Condy anemone or Purple tip is easier to maintain, but the clowns don't normally host this type of anemone, so if you intend for the clowns to host, don't get the condy anemone, get the bubble tip ones.
 
Think I will go w a AquaticLife T5HO 4X64 w 4 Lunar LEDs and a timer for my 48X18X28 90 gallon tank.
That is very minimal lighting considering the depth of a 90. You will be limited to lower light demanding corals and I would say no clown hosting anemone as they all require much more lighting. You would be OK with a condy anemone, as was mentioned.
 
Although it is quite natural for lionfish to feed on smaller fish and crustaceans (shrimp, crabs, etc.), it is unlikely the larger variety will readily consume invertebrates such as snails, hermit crabs, sea stars, brittle stars, or coral.
 
How do you determine where to put corals or anemones within the tank? I assume they will not move from where you place them. Is this correct? I have a CUC consisting of mostly snails and hermits and the lionfish doesn't bother them. Do I need shrimp or crabs for a Reef tank?
 
The cautious with a lionfish is not only that it will eat anything that fits in it's mouth, but also the amount of waste this fish with produce as it gets older.
 
How do you determine where to put corals or anemones within the tank? I assume they will not move from where you place them. Is this correct

Anemones and mushrooms will move. Branching corals will add more branches and grow higher, and other corals will spread from their boundaries. Where you place them depends on what type of environment the coral wants. Some want low light and low flow, others high light and higher flow, and others may want low light and high flow. It all just depends on the coral.

I have a CUC consisting of mostly snails and hermits and the lionfish doesn't bother them. Do I need shrimp or crabs for a Reef tank?

Nope. Only thing you need for a reef is coral. But I think most reef setups use at least snails to keep algae under control.

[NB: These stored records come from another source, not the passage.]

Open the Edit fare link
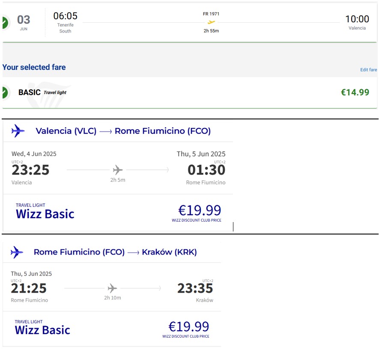 (x=368, y=70)
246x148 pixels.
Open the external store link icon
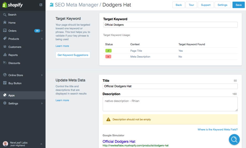(x=41, y=5)
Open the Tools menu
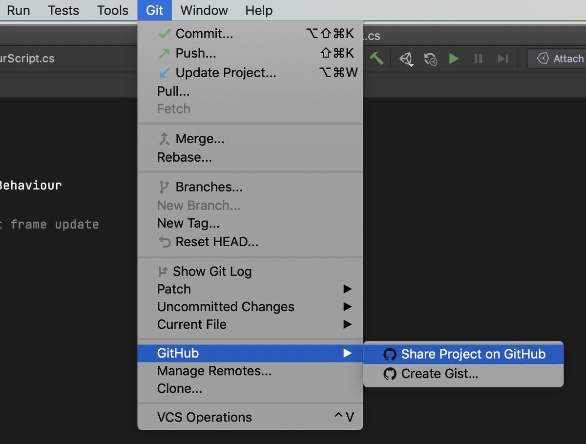 click(x=112, y=10)
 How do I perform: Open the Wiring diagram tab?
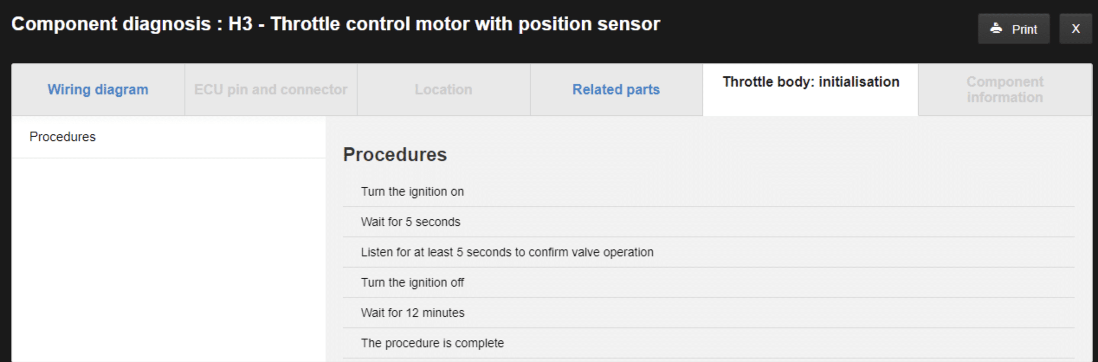[x=98, y=90]
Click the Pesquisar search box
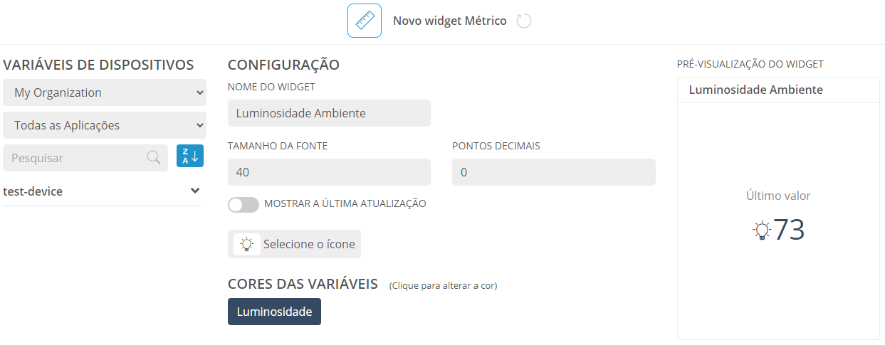 tap(85, 158)
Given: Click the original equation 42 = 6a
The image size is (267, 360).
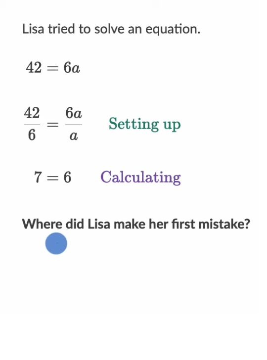Looking at the screenshot, I should tap(53, 68).
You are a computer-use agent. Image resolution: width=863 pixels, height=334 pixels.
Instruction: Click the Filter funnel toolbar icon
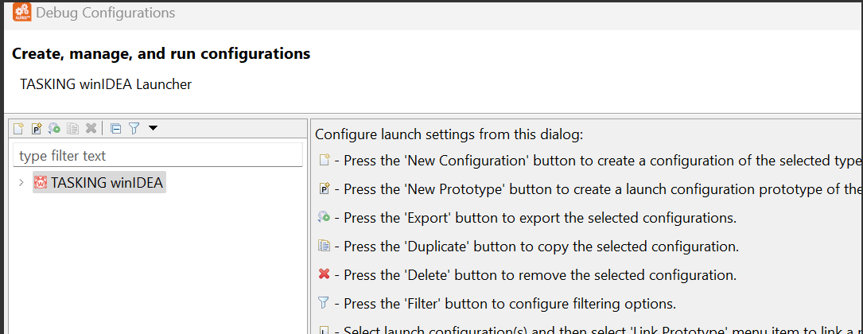pyautogui.click(x=134, y=128)
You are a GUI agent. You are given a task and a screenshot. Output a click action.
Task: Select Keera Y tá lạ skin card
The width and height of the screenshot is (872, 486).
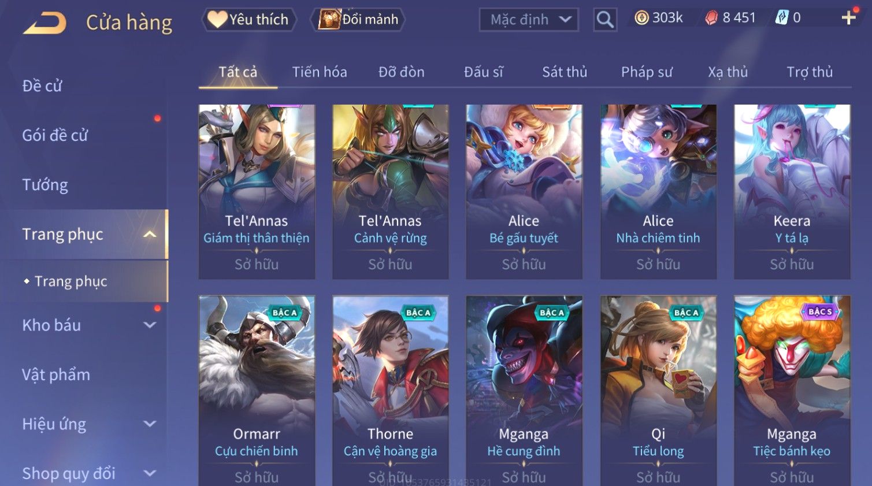792,192
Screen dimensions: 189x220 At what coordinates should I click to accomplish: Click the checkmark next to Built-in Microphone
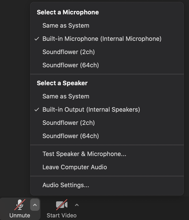click(37, 39)
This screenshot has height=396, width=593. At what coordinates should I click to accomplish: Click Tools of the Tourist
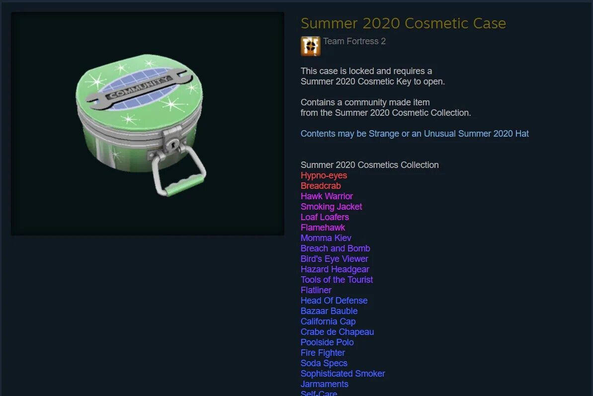coord(337,280)
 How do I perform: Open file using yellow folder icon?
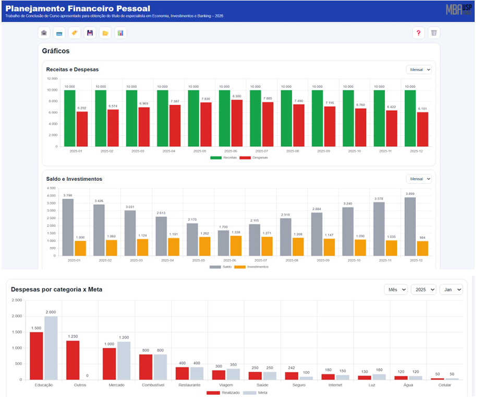tap(105, 33)
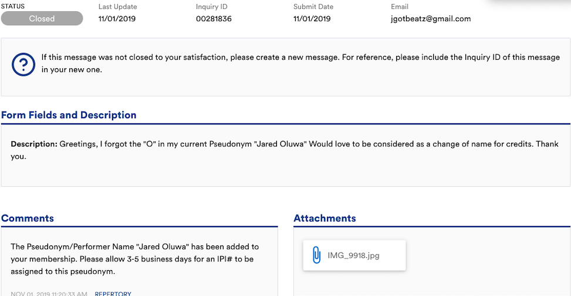Click the comment timestamp NOV 01, 2019
This screenshot has width=571, height=296.
[x=49, y=293]
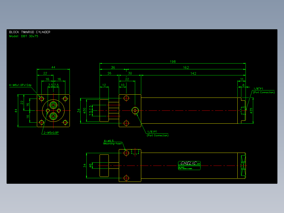The image size is (284, 213).
Task: Select the lower piston rod circle in front view
Action: [53, 116]
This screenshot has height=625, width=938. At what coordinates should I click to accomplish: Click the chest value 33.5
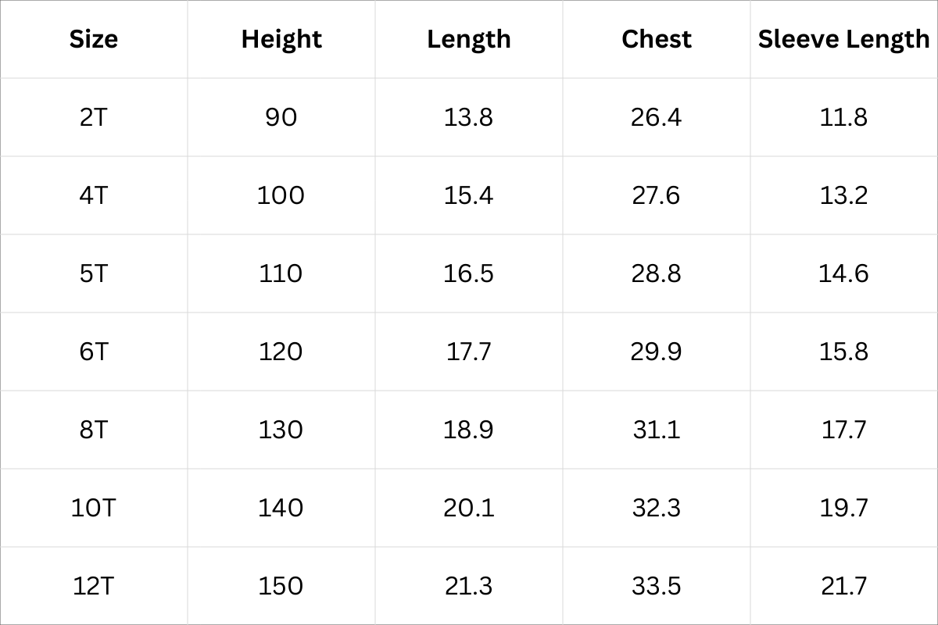pyautogui.click(x=657, y=586)
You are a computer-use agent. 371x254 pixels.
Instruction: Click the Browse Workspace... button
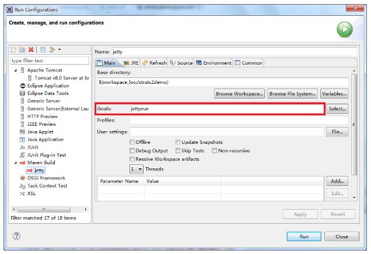239,93
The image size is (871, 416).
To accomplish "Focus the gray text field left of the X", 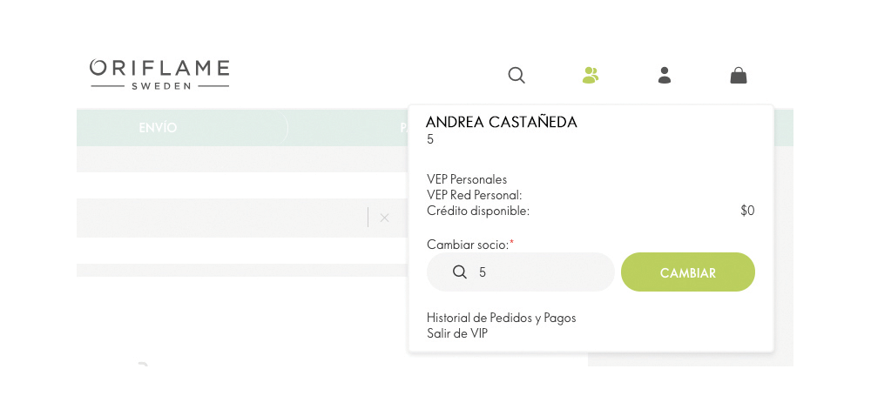I will tap(222, 218).
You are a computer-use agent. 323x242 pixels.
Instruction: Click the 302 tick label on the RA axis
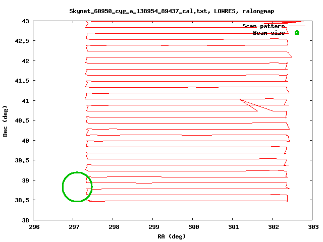click(273, 227)
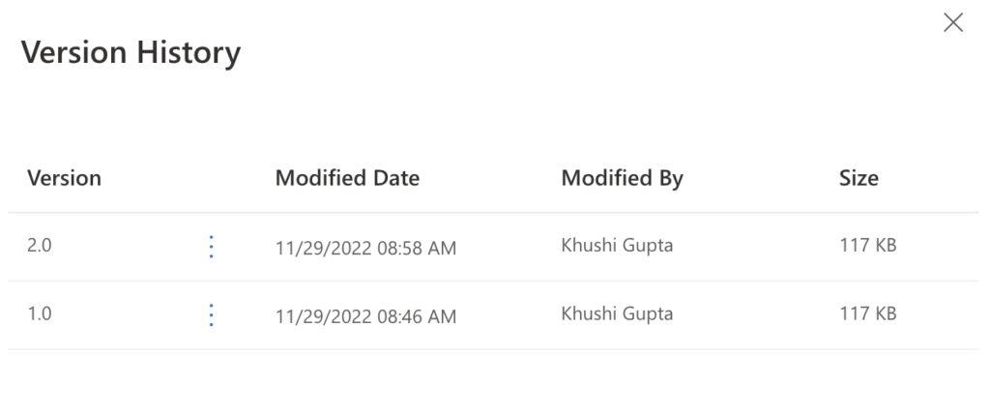This screenshot has height=417, width=990.
Task: Select the version number 2.0 cell
Action: click(40, 246)
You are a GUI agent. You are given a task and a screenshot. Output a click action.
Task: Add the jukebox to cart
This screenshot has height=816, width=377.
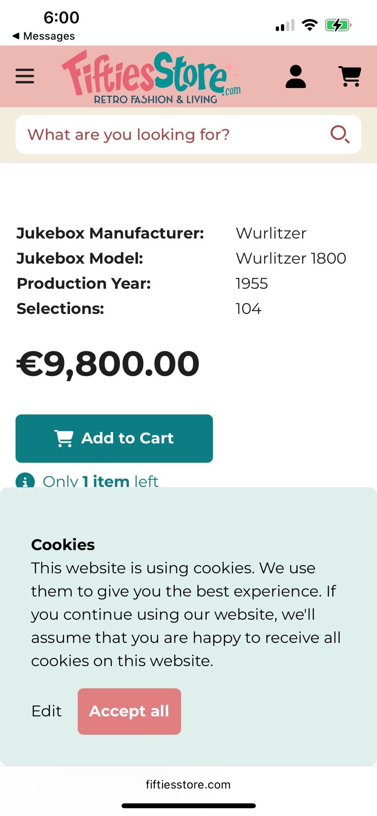click(114, 438)
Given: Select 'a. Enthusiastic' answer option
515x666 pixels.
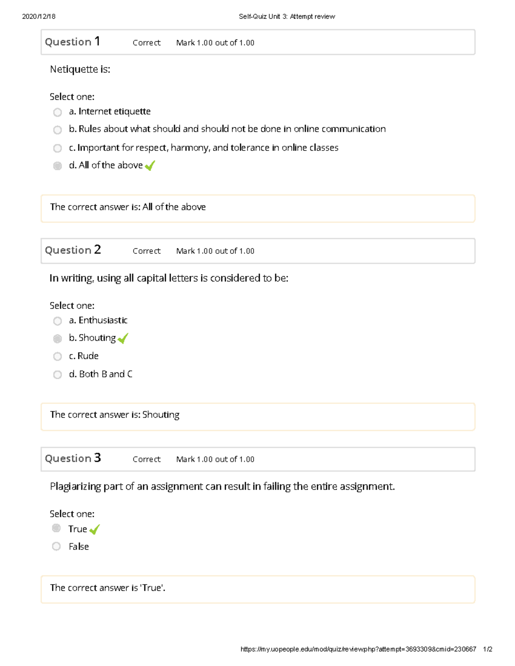Looking at the screenshot, I should [x=58, y=320].
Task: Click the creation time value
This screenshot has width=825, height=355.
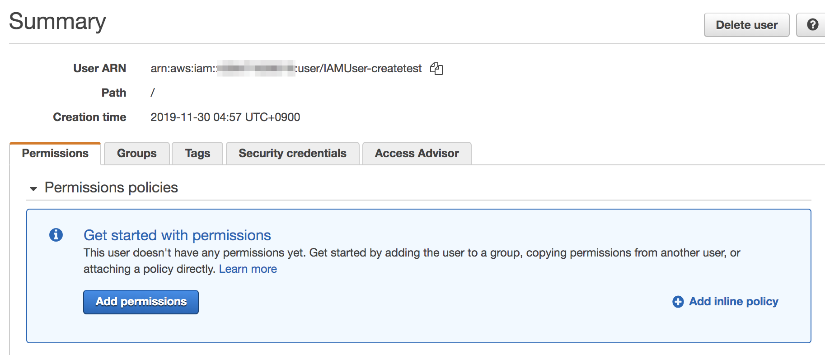Action: (x=225, y=117)
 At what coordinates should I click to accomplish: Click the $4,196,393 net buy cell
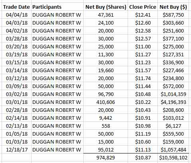[173, 102]
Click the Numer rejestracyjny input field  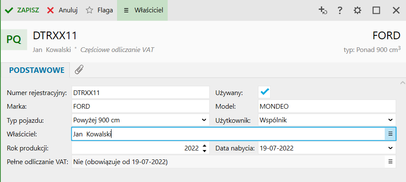(x=140, y=92)
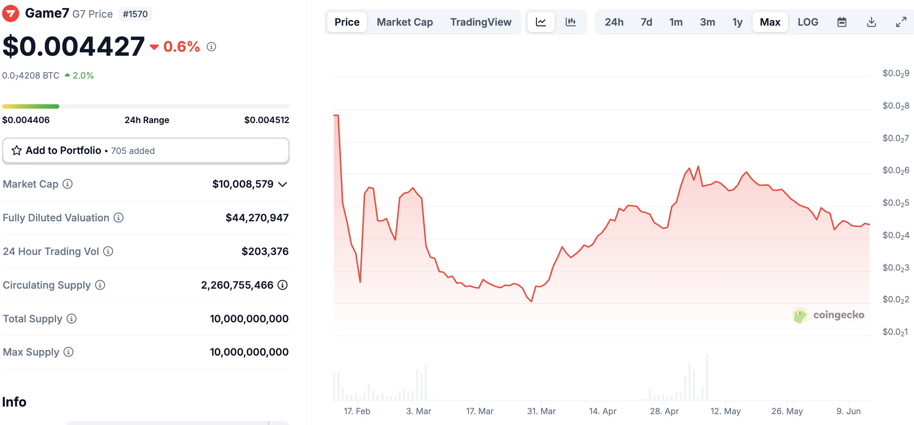Toggle LOG scale on chart
Viewport: 914px width, 425px height.
pyautogui.click(x=808, y=22)
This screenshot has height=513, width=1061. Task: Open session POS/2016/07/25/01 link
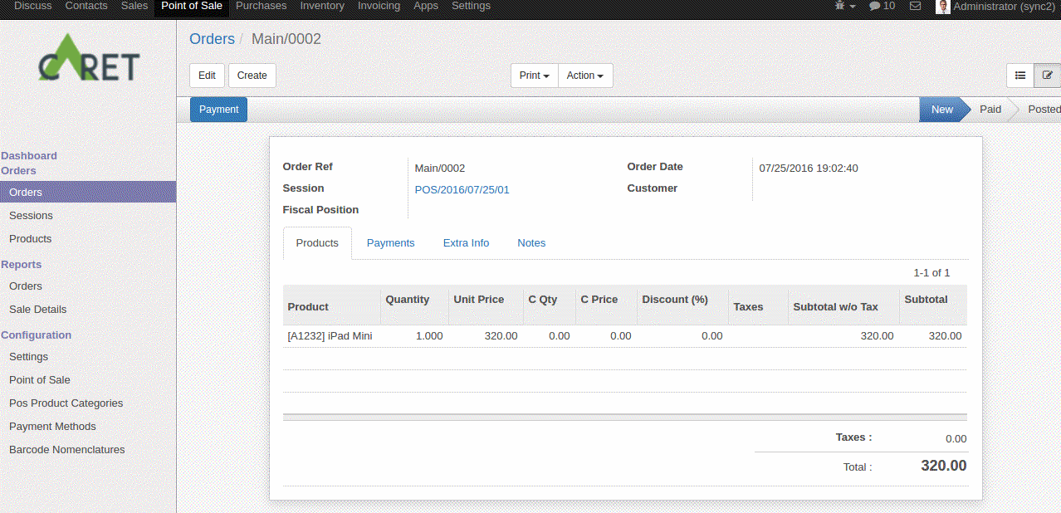(462, 189)
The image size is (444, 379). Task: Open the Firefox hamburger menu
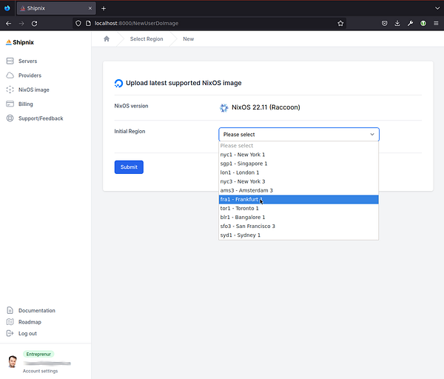(x=436, y=24)
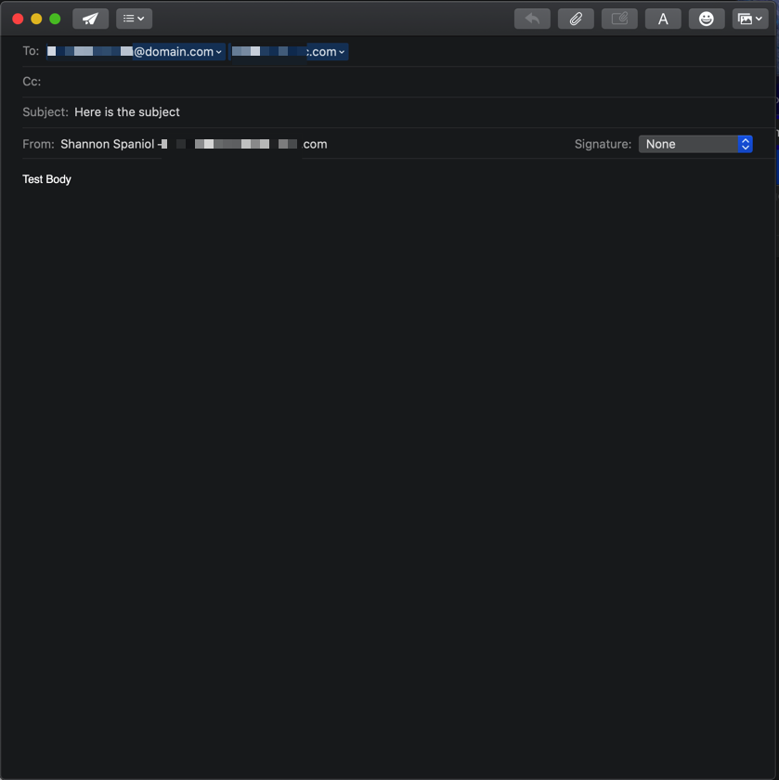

When I see the "reef safe with caution" tag on something, to me it's just a big flag to do more research than normal and that in the end it may just come down to a roll of the dice. That tag can mean a bunch of different things as many have already noted. Sometimes it's that they *may* nip on corals, others time its because they *may* make a meal of things normally used for cleaners, and others it's because they're just plain poop machines and make a mess of your water quick. And of course, not every individual fish will show the same behavior.